(Data for locating displayed items)
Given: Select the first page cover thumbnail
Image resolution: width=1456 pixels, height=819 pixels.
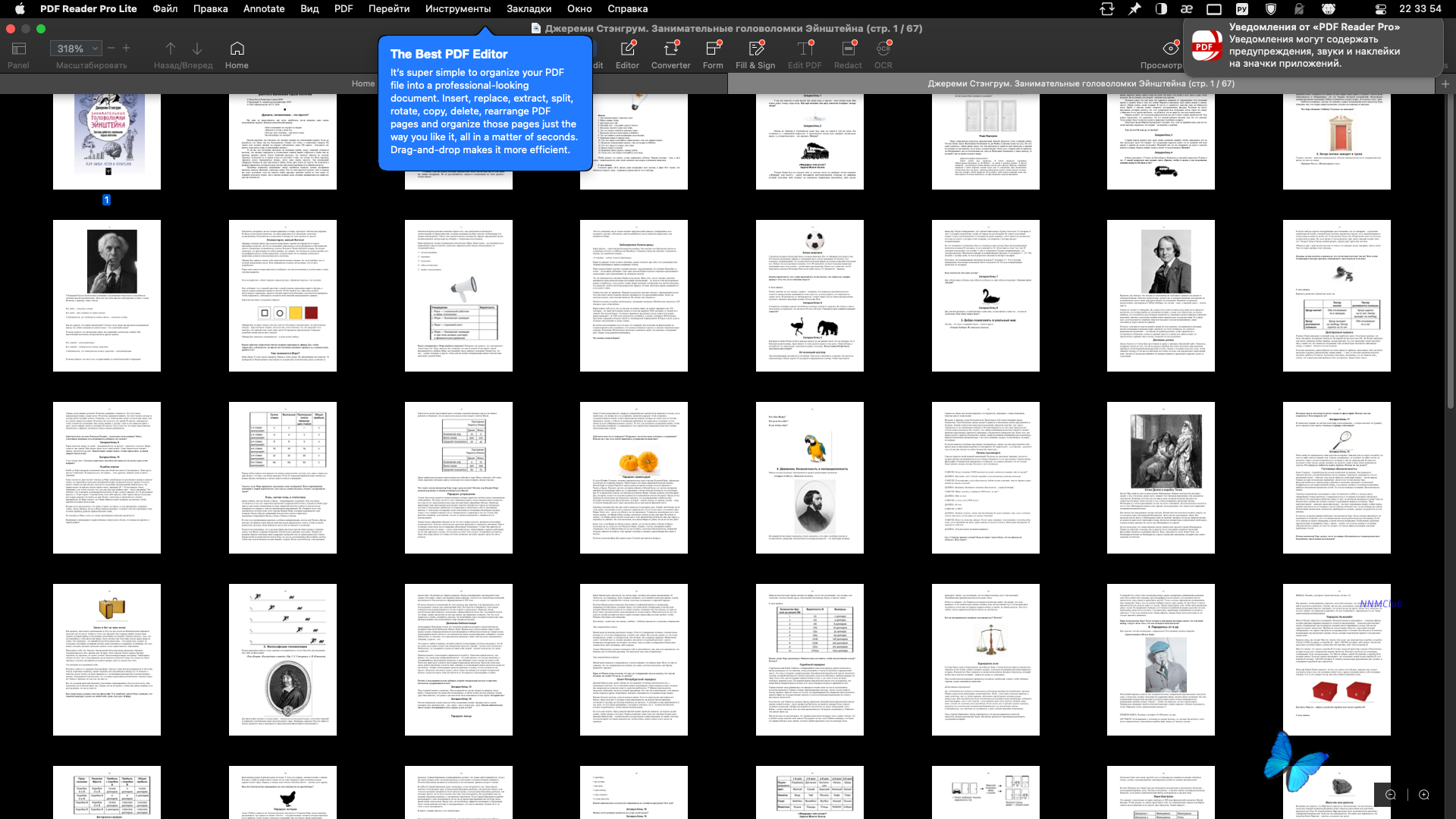Looking at the screenshot, I should point(107,141).
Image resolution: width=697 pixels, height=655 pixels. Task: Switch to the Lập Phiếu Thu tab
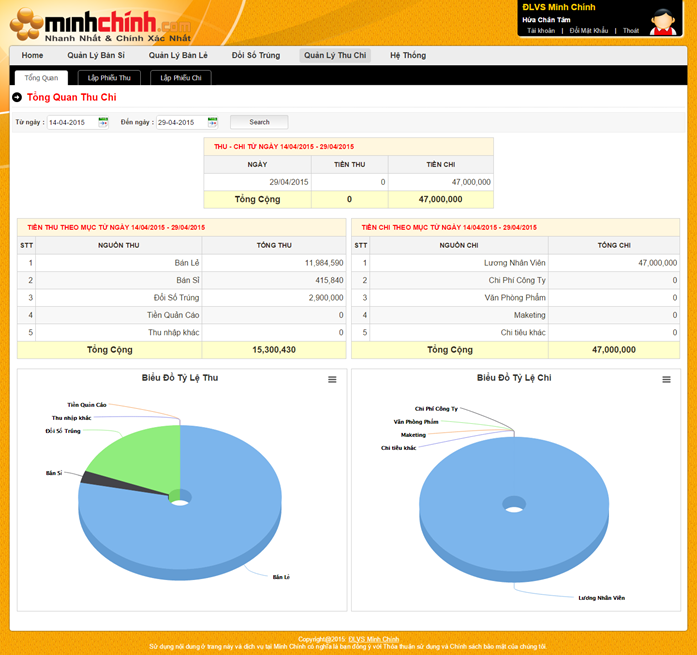109,78
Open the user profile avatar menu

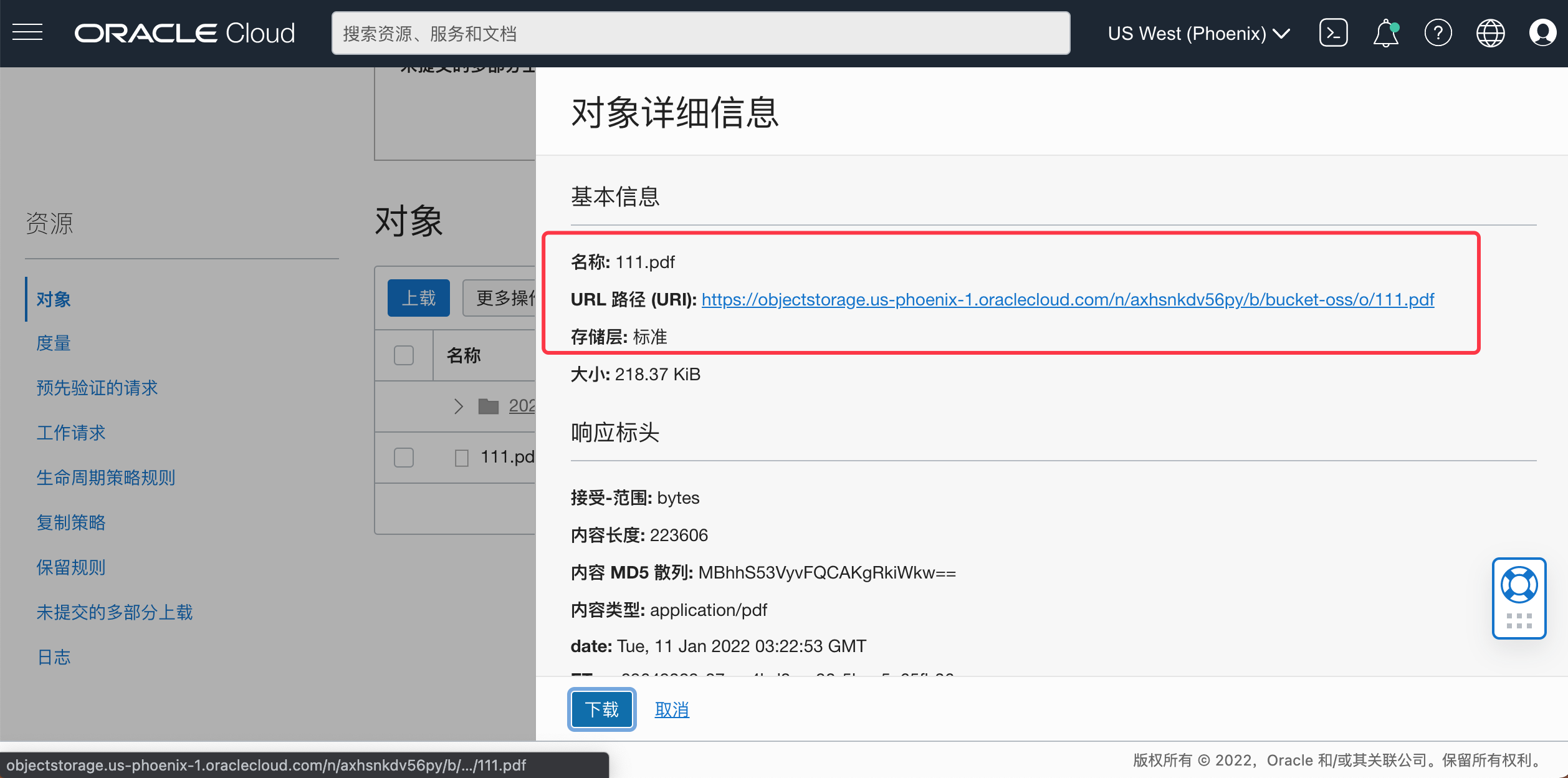(x=1542, y=33)

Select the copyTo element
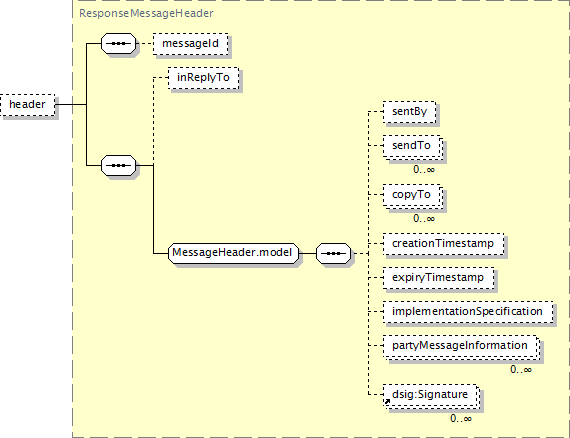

* Task objective
Extract every line of the data above that contains the word "Image".

* Output of the task
Image resolution: width=1456 pixels, height=819 pixels.
Image resolution: width=697 pixels, height=655 pixels. Task: Switch to the Lập Phiếu Thu tab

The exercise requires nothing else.